The ability to imagine
Reason is ultimately guided by context. … To be un-empathetic is to be unable to transpose oneself into an unfamiliar context, and ultimately, develop blind spots (which, even worse, one does not even know they have). The fundamental misunderstanding, I believe, is the confusion between empathy and sympathy. Sympathy is about emotion- feeling sorry for someone who has cancer, for instance. Empathy is about the ability to imagine what it might be like to have lung cancer, and what effect such a state would have on that person’s outlook on the world. The former is lacking in the world, and may or may not have a place in the judicial system. However, the latter is vital and essential to a judicial system that is able to recognize the entirety of the society of which its decisions touch.
—Max Falkoff
in comments on “The Unsung Empathy of Justice Stevens” at Slate
Precious
When you have the kind of low-rise density that Montreal does, where it packs in a lot of people but not in towers, that means wall to wall housing. Between the endless rows of brick and stone houses, the paved streets and the concrete sidewalks, I sometimes feel as though I’m living in a cement box when I’m there. It’s like taking Gastown and spreading it out over 10 square miles. It’s so hard. (And, adding to that, so dirty — cigarette butts and litter everywhere.)

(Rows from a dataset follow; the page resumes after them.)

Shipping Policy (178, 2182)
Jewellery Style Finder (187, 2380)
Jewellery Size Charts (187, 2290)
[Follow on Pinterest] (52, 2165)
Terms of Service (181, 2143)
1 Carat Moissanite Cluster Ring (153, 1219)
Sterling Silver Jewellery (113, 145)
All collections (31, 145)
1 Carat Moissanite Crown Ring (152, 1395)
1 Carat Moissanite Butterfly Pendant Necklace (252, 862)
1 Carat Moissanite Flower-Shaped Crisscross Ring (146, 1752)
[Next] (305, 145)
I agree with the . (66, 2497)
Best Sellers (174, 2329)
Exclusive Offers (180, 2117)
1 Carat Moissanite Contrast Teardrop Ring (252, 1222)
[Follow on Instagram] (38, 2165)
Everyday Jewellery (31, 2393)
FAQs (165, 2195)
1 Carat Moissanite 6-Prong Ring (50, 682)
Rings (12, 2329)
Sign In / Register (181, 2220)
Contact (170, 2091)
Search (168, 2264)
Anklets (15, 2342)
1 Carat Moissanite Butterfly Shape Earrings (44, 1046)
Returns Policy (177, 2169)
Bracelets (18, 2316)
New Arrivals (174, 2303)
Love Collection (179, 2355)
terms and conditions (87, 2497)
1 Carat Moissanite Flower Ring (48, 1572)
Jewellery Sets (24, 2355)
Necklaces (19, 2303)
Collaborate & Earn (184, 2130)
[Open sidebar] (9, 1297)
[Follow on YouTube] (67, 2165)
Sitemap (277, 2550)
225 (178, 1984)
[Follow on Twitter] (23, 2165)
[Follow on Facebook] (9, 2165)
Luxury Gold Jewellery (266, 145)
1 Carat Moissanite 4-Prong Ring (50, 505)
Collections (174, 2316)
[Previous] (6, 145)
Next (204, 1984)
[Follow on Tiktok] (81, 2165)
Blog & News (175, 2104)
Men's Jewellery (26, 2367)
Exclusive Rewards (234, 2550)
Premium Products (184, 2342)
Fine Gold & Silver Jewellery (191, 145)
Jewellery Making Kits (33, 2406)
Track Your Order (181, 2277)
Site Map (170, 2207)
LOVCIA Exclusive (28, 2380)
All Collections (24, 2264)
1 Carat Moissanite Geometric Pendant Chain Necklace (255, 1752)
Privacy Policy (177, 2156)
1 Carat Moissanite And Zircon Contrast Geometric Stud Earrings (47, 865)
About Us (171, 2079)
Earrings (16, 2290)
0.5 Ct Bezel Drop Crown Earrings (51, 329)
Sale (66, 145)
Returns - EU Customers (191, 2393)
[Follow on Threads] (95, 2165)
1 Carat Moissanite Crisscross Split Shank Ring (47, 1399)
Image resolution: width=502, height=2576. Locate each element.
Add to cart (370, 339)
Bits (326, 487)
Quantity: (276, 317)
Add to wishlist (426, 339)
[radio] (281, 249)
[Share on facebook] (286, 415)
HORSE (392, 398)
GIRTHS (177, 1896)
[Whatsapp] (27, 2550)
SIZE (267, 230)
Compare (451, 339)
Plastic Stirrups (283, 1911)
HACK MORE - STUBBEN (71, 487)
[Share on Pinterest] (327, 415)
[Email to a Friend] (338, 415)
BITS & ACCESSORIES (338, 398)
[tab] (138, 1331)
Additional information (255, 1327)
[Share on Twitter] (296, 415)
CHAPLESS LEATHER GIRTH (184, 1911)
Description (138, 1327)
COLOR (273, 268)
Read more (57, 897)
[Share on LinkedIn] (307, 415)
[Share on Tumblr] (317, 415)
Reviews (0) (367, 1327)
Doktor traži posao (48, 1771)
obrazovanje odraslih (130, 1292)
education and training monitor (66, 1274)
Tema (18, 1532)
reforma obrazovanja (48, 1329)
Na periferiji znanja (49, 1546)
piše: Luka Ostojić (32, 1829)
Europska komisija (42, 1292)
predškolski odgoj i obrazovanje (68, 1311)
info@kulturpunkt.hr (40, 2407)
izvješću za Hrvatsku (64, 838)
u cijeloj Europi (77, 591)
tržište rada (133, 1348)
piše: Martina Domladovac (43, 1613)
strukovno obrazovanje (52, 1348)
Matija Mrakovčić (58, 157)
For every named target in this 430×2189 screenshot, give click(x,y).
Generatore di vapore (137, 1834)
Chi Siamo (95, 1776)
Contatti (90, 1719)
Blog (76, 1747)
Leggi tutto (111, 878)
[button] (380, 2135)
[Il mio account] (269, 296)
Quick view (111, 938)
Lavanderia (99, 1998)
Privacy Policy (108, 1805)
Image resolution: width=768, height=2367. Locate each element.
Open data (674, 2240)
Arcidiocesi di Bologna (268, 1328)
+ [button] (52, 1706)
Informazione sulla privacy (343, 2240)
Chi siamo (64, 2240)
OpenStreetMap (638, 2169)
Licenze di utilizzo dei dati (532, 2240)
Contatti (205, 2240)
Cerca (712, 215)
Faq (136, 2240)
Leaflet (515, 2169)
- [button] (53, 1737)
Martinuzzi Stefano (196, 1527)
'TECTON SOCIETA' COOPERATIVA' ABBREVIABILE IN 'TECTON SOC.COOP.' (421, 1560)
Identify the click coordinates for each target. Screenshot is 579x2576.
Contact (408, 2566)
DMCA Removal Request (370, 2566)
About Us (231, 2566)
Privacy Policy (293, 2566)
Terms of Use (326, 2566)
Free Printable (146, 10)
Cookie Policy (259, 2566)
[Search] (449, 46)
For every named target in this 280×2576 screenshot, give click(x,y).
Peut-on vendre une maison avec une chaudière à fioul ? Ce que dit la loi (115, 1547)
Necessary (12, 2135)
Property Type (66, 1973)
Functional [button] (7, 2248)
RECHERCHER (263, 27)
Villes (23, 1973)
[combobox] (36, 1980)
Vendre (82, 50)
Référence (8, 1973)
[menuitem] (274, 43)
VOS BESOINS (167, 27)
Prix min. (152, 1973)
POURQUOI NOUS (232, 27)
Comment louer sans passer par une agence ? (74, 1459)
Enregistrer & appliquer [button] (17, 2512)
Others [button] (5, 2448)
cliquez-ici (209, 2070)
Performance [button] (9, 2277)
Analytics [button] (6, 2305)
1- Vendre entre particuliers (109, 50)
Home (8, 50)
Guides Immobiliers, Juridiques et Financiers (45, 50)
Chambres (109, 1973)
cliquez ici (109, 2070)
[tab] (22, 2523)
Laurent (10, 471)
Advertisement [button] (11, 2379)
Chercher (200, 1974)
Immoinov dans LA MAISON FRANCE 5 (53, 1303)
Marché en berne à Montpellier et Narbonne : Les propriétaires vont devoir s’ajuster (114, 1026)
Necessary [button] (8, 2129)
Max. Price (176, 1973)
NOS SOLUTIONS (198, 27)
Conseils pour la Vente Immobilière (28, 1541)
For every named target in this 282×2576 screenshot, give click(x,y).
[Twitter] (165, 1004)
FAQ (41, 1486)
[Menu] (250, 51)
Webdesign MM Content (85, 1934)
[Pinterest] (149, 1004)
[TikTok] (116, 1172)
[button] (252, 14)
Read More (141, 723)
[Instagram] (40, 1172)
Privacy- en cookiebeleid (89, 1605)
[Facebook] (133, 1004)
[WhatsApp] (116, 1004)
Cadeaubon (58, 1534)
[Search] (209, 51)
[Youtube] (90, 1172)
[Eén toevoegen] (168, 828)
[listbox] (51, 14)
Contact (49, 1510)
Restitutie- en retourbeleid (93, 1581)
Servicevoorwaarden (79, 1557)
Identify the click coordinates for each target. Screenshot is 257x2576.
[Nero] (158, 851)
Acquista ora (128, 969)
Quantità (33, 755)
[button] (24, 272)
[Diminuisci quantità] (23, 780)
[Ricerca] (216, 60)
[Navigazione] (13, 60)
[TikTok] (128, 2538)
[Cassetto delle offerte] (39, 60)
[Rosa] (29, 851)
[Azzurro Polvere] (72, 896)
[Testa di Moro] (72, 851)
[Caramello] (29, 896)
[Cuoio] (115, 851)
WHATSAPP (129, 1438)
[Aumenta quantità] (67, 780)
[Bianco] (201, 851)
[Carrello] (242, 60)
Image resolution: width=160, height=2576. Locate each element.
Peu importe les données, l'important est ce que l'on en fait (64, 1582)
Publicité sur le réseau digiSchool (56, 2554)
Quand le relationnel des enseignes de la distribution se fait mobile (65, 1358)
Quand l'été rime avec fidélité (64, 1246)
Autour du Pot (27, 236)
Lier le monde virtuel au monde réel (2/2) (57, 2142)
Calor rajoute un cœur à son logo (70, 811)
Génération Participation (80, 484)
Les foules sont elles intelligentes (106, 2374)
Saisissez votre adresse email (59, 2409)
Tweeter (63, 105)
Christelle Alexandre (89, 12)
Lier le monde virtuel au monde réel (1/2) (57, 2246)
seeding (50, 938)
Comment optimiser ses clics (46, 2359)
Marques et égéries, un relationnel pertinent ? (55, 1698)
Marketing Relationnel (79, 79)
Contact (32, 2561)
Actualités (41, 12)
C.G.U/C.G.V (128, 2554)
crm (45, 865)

Okay, it was early spring and the trees were still bare, but I know I’ve felt the same way even in summer. In my one and only interview ever with Richard Florida, he said Vancouver surprised him because he had always supposed that urbanity couldn’t be combined with green. But he appeared to be entranced with the way this city could be both dense but filled with landscaping. We shouldn’t forget how precious that is.